Él se pavoneaba sin mover un músculo, su mirada entrecerrada desafiando al mundo a aceptar su reto. Este era el Kane despojado de la capa de gentileza impuesta sobre él por la sociedad. Este era el hombre que Caroline había vislumbrado en los jardines de Vauxhall. El hombre que se había desecho de sus atacantes sin ni siquiera derramar una gota de sudor. Su cruda masculinidad era tan aterradora como irresistible.

Un hambre feroz brillaba en sus ojos, un apetito por la vida que rehusaba ser negado. Ella reconocía esa hambre porque la había sentido cuando la apretó contra él en el Camino de los amantes, la había saboreado cuando su beso se hizo más profundo y su lengua había reclamado su boca, exigiendo una rendición que ella había estado muy dispuesta a dar. Se acercó para acariciar con las yemas de sus dedos su mejilla, preguntándose si era posible domar tan salvaje criatura sólo con una caricia.

A pesar de los colores apagados y la pintura resquebrajada, se veía como si fuese perfectamente capaz de salirse del marco deslustrado y tomarla fuertemente en sus brazos.

Que fue por lo que Caroline apenas saltó cuando su voz salió de la oscuridad tras ella.

– Un parecido asombroso. ¿Verdad?

CAPÍTULO 11

Caroline arrancó la mano de la pintura como si le hubiera abrasado la punta de los dedos, después giró lentamente sobre su eje para encontrar a Kane apoyado contra la pared, con los brazos cruzados sobre el pecho.
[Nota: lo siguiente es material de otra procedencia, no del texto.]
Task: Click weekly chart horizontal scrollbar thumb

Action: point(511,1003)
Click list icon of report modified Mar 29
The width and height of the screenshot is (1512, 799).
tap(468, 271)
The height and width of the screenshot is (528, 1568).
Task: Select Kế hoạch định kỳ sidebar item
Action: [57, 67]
Difícilmente podía acusarle de acercarse a ella a hurtadillas esta vez. Había estado tan fascinada por su retrato, que dudaba que hubiera oído a un regimiento entero de gaiteros marchando por la galería.

Estaba, una vez más, vestido con el atuendo adecuado de un caballero. Aunque no llevaba abrigo, su chaleco de seda a rayas color borgoña y oro estaba completamente abotonado. Su profunda V no revelaba más que los volantes delanteros de la camisa. Su corbata pulcramente atada aseguraba que no pudiera captar mucho más que un vislumbre del pelo crispado que cubría su pecho. Ignorando la punzada de desilusión, se preguntó cuánto tiempo llevaba él ahí de pie, observándola. Se preguntó si la había visto tocar al feroz guerrero del retrato como nunca le había tocado a él.